The Advisory Assessment Panel reserves the right to only consider applications that contain all of the elements listed above, and that arrive before the published deadline for applications.

If you have any questions about the appointments process, please contact Ed.Bowie@Justice.gov.uk

Overview of the application process

Public appointments are made on merit following a fair and open competition process which is conducted in accordance with the Governance Code for Public Appointments. We will deal with your application as quickly as possible and will keep you informed at key stages. We aim to conclude the appointment process within three months of the deadline for applications – this is in accordance with the Governance Code.

The assessment process

  1. Ministers are responsible and accountable to Parliament for the public appointments made within their department. As a result, they must be consulted at every stage of the appointments process.

=-=-=-=-=

(GIVEN REQUEST 1):
Answer these questions using the public appointments passage:
(a) Which email address is given for questions about the appointments process?
(b) Within how long after the application deadline does the process aim to conclude?
(c) To whom are Ministers responsible and accountable for public appointments made within their department?
(GIVEN REQUEST 2): Write a continuation of the public appointments passage, starting after its last sentence.

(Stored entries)

=-=-=-=-=

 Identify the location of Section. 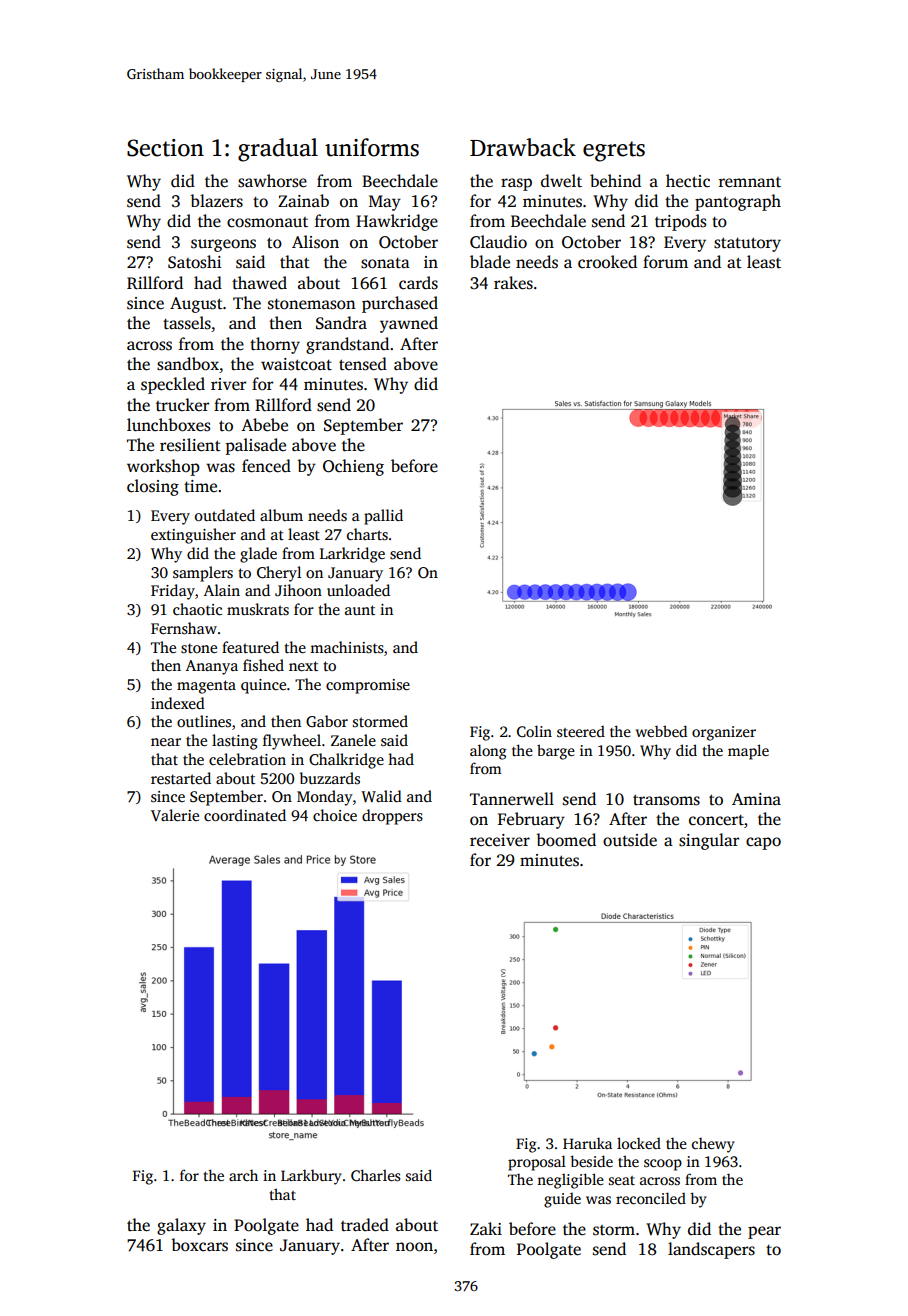
(165, 148).
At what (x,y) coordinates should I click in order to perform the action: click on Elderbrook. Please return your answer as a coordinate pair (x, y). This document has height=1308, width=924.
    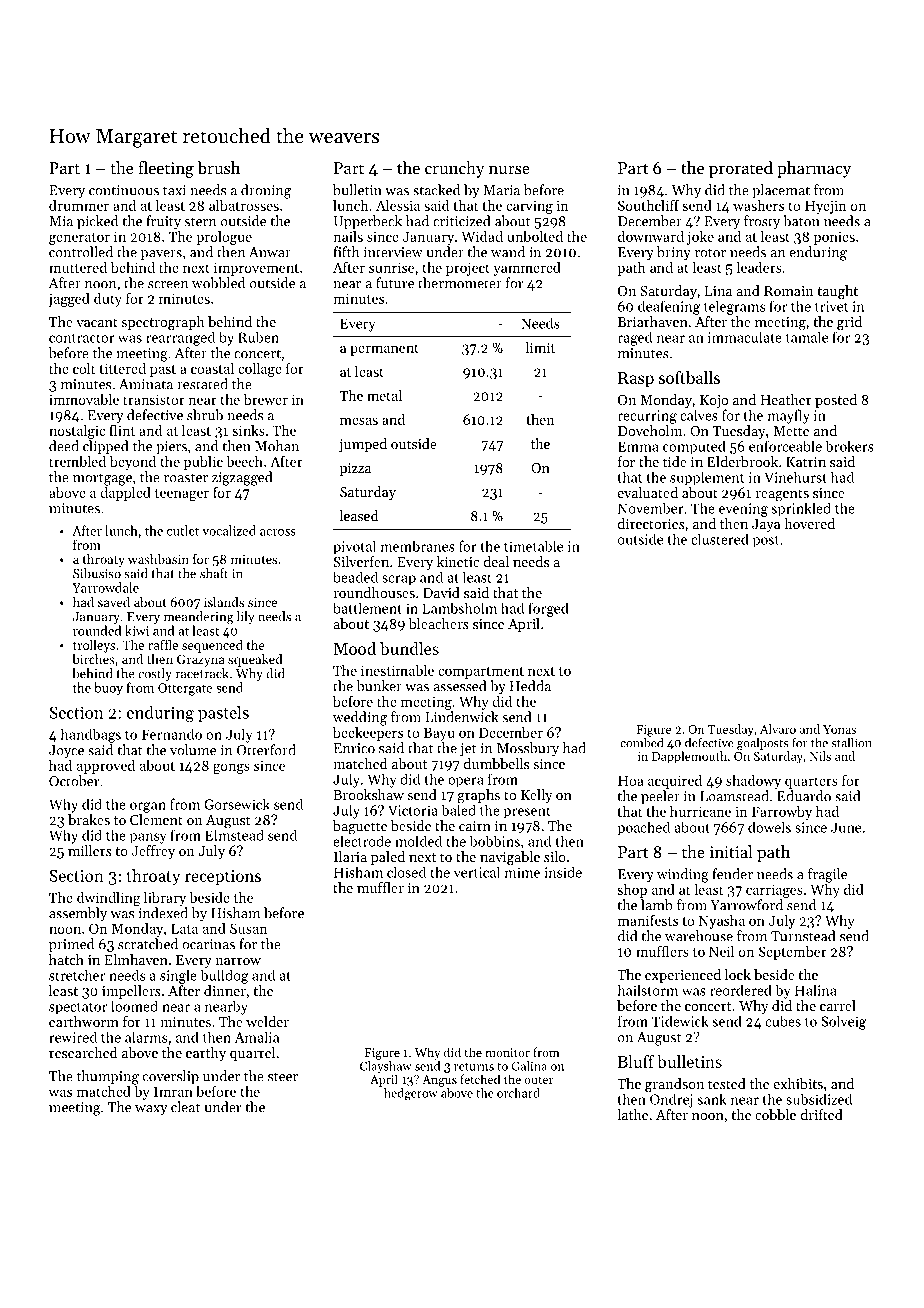
    Looking at the image, I should click on (742, 461).
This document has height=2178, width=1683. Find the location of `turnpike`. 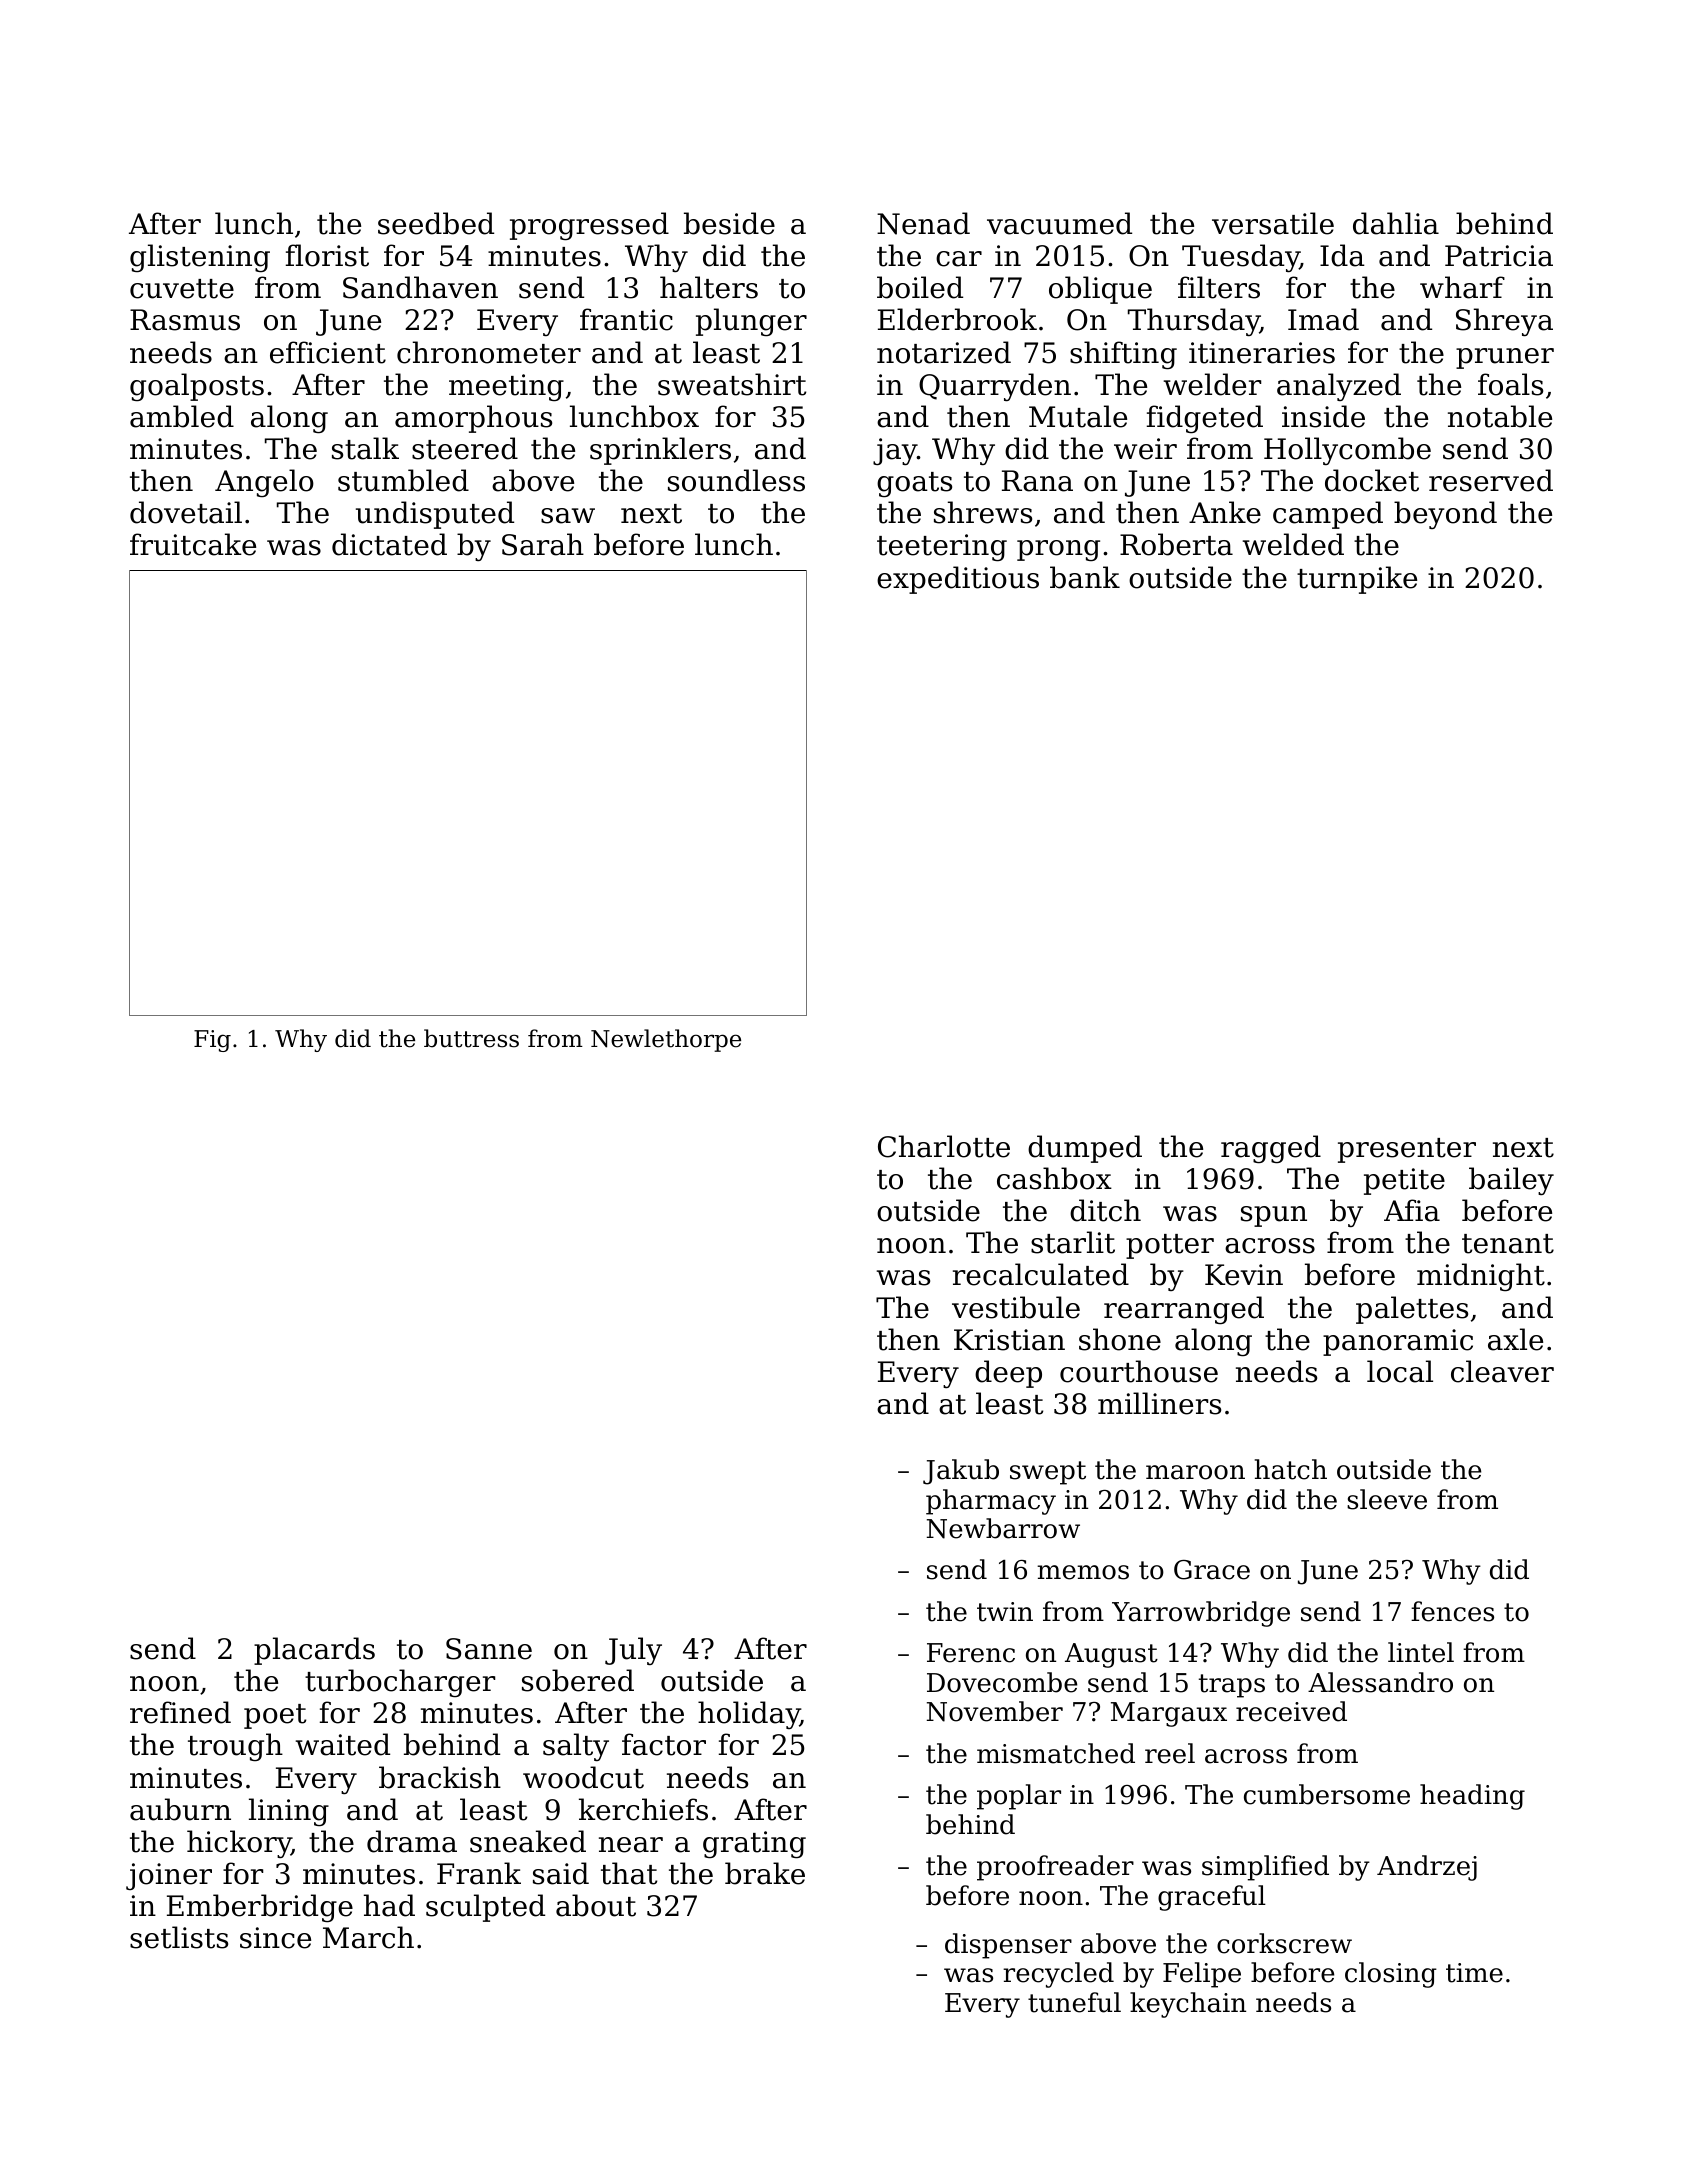

turnpike is located at coordinates (1357, 580).
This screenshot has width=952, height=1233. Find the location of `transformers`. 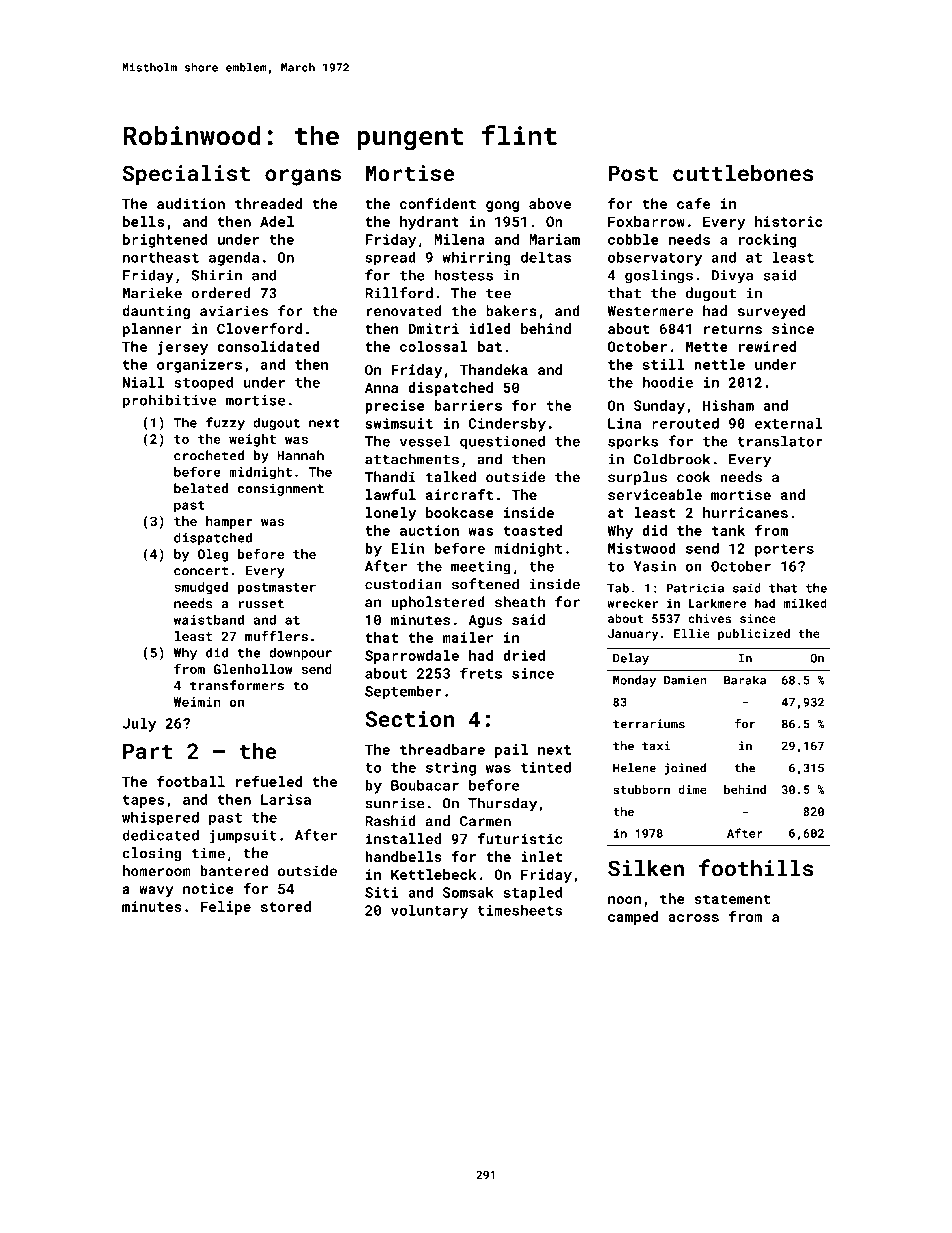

=-=-=-=-=

(RIGHT ANSWER 1):
(a) Ed.Bowie@Justice.gov.uk
(b) Within three months
(c) Parliament

(RIGHT ANSWER 2):
  2. An Advisory Assessment Panel (“Panel”) is appointed by Ministers to assist them in their decision making. The role of the Panel is to decide, objectively, which candidates meet the eligibility criteria for the role.

  3. At the shortlisting meeting the Panel will assess applications against the eligibility criteria and decide which candidates should be recommended for interview. Ministers will then be consulted on the Panel’s recommended shortlist.

  4. Once the shortlist has been agreed by Ministers, you will be advised (by e-mail) whether you have been shortlisted. Those shortlisted will be invited to an interview.

  5. The Panel will meet again to interview candidates and determine who is appointable to the role. The names of all appointable candidates are provided to Ministers. It is then for Ministers to determine merit and decide who should be appointed. In some circumstances, Ministers may choose not to appoint any candidates and re-run the competition.

  6. The Panel’s recommendations will be provided to Ministers in a report which details the assessment method used and the outcome of each interview. They will then be asked to agree on the candidate(s) who should be appointed.

  7. Once the decision on the appointment has been made, interviewed candidates will be advised of the outcome of their application. Successful candidates will be issued with their Terms & Conditions and a letter of appointment should they agree to take up the position.

Advisory Assessment Panel (AAP)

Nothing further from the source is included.